So let’s say we are halfway through a tournament, still a bit off the money and I got 10-15 BB left. I’m pretty much in push fold territory. If the pot hasn’t been opened I’m going to shove my premium and semi premium hands, for this purpose let’s forget pairs and say I’m shoving most AXs, high AXo, and most broadways. What I’m finding is I’m getting called by someone with a weak pair, often 33-77. Of course I always lose but that besides the point. They aren’t in the BB and there’s usually a few players to act after them. It’s not a bounty tournament so they aren’t looking for a KO. They aren’t a huge stack, usually calling off at least half their stack. So my question...does this make sense?

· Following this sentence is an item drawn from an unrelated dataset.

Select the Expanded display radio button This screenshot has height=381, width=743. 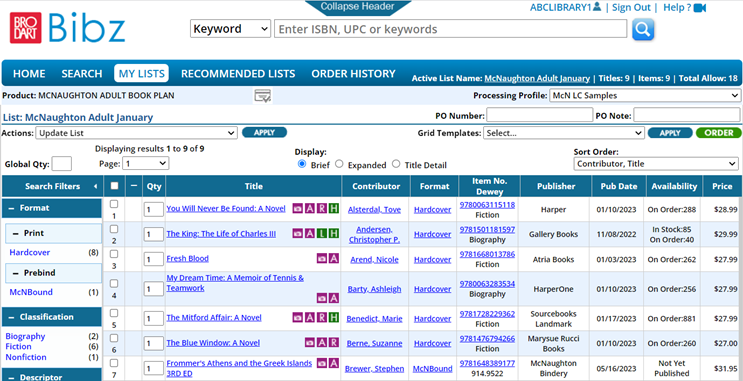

IMHO, the best they can hope for is a flip, there’s a chance I’m shoving a higher pocket pair and they are dominated (though I still lose those too). I always fold my low pairs when the situation is reversed but should I be calling instead? Or is just because I’m playing the $1-2 MTT and they are loose?

Any advice would be helpful. Thanks all.

Thanks for the responses. It’s good to see that this seems to be a normal thing. Easier to counteract that way. I agree with the poster about tightening up my jam range as well as the one that said to maybe wait til a bit shorter than the 10-15. I just dont want to end up so short that it makes the BB almost have to call based on odds. Maybe the 7-10 range may be better.

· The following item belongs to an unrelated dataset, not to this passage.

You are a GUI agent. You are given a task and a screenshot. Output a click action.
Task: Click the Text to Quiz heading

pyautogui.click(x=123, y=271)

Thanks all for the responses.


The opponents might also have noted you are shoving light, any suited rag ace any Ace off suit above T.

I'm slightly tighter than you, with the range you assigned I will only shove (under 10bb) A/9s+ 77+. AJ o+ & suited K/Q+. I know I'm tight - but it works for me. :cool:

More often than not I'm the one calling shortys with calling hands though.

I will say what frustrates me the most is getting it in strong JJ+, at the range you described only to be bad beat by 55s or below. That is tilt inducing.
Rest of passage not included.